6. Remind myself that the LORD is Holly's Shepherd too and the He loves her more than I do.

If you are one of the two or three people who read my blog, please pray for Holly and the other teens at camp. Pray for their physical health and protection, safety as they travel and that God will work in their hearts and lives. Thanks!

Thursday, July 14, 2011

Dear Blog

Dear Blog,

I am sorry for my four years of neglect and my sporadic attempts of keeping this blog going. I feel I have some valid excuses but they are, in the end, simply excuses. I blogged faithfully in Romania; almost daily. I was busy there too but somehow life was different. And you, dear blog, were a connection to reality, to family, friends and peers who spoke English.

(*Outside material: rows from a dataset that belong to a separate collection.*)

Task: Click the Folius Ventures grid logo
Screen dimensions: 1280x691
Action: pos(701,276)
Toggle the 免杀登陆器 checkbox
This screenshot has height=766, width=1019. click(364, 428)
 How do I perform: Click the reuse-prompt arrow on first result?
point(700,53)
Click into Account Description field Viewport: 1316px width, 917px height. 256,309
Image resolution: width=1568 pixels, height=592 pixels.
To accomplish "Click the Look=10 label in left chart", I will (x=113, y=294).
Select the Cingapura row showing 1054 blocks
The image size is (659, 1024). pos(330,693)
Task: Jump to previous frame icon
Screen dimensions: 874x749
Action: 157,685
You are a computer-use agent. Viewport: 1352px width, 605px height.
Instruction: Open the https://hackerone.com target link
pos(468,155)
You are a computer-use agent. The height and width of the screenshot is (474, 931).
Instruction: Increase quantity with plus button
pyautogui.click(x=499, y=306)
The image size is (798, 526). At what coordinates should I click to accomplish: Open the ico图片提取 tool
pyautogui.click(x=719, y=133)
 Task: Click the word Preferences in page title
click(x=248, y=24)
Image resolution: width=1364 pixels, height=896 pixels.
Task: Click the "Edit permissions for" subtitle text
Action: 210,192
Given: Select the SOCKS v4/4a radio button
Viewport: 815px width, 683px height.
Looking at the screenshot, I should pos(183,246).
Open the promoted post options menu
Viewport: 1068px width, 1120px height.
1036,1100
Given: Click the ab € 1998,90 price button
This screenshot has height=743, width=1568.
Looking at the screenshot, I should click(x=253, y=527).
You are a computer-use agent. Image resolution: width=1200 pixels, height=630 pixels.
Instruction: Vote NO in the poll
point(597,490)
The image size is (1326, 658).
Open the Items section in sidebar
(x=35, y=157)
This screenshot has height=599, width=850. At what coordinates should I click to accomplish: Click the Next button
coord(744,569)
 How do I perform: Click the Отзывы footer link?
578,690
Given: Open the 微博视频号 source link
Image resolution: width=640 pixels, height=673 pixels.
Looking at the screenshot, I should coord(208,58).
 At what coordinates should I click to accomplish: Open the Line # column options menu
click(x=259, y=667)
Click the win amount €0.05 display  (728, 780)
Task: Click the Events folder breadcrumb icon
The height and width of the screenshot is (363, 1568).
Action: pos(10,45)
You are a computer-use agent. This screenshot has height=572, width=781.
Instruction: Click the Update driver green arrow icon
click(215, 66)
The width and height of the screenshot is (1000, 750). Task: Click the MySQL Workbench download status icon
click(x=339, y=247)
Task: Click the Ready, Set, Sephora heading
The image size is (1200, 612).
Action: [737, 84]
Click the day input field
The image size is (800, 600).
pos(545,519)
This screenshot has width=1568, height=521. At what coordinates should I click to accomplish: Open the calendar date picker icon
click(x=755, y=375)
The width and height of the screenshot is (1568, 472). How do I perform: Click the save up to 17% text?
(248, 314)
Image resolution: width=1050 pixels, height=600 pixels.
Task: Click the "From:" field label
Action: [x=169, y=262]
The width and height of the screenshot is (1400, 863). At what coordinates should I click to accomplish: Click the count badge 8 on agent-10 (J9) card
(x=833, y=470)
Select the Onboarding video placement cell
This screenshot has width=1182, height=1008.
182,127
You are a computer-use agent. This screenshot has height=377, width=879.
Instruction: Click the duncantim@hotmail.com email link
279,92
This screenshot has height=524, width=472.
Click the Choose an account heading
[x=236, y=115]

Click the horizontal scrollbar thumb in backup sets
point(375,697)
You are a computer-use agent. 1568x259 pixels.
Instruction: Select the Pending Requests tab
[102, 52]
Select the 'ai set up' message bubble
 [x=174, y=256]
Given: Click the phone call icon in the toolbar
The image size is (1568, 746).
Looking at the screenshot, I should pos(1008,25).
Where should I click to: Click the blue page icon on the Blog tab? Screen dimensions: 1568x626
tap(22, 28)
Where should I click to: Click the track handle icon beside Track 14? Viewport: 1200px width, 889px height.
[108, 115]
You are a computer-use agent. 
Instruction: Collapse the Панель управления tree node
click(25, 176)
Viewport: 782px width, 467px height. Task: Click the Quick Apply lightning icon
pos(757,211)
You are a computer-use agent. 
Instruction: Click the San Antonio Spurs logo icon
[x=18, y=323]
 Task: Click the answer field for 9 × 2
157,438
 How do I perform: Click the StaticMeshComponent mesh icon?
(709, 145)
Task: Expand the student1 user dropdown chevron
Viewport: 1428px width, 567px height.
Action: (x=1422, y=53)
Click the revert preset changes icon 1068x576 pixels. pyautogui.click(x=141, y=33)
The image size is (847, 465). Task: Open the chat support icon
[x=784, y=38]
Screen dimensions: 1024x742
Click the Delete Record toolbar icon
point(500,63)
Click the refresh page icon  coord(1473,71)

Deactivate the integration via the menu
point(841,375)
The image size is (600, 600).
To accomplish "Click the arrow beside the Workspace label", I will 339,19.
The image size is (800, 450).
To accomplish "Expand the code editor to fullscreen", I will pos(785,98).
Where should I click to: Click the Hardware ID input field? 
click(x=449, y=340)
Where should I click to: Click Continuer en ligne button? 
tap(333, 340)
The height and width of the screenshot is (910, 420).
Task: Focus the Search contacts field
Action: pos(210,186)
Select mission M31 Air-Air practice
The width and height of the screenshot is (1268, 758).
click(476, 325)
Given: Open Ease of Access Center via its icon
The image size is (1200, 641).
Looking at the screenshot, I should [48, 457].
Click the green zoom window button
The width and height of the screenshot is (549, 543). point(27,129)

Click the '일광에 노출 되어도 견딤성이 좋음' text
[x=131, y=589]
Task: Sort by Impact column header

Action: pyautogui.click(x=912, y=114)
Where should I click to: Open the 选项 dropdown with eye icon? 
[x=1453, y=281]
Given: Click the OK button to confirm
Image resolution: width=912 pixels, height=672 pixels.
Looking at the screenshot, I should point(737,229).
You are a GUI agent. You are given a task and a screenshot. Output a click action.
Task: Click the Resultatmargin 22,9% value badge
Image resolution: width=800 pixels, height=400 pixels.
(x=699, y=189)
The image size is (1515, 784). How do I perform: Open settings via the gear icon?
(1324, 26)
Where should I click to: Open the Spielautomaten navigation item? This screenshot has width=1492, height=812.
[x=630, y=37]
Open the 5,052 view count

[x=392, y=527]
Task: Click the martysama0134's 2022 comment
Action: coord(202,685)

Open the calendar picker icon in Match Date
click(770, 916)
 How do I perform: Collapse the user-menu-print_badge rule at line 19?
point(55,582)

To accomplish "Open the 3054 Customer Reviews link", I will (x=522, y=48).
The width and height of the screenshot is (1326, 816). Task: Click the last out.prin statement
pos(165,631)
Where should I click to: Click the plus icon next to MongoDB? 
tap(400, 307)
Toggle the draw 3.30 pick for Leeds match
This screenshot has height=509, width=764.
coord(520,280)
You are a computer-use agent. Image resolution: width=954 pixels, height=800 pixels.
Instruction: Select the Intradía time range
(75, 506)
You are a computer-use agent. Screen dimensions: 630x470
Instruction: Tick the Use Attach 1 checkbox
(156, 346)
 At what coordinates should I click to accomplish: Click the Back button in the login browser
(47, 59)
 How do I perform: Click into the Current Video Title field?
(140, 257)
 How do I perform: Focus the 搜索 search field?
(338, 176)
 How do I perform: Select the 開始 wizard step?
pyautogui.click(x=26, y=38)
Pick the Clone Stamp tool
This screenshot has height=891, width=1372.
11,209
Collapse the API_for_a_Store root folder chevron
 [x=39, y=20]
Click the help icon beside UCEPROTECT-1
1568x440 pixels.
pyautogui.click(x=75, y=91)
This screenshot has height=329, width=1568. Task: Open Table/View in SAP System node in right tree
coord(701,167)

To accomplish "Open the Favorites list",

Leaving Romania not only broke my heart but it destroyed my routine. I haven't found a new one yet as life has constantly been changing. We moved to Virginia and John worked a security job while waiting to be hired by the State Police. We found it necessary for me to work as well. I worked a combination of part and full time jobs substituting in the public schools - and homeschooled my children at the same time. Then John was in the academy and only home on weekends. A new routine was needed. January 2010 was his graduation. Gabriel and Hannah were seniors in high school. June was their turn to flip their tassels. And the following September they found wings and flew away to college. How life changed with only one child at home!

Amongst the business there has also been heartache, frustration and sorrow. There were days that I might have had time to write but I did not have the heart. Not that all my days have been somber. Many have been filled with happiness , laughter and good times. But too often, the enemy would step in and steal my joy.

Those first four years were also years of apartment living. And this spring, we decided (God did actually but that is another story entirely!) that it was time to move. So God led us to a nice house and we are still in the process of getting moved in - and finding a routine. I am hoping that blogging will be a part of my new procedure.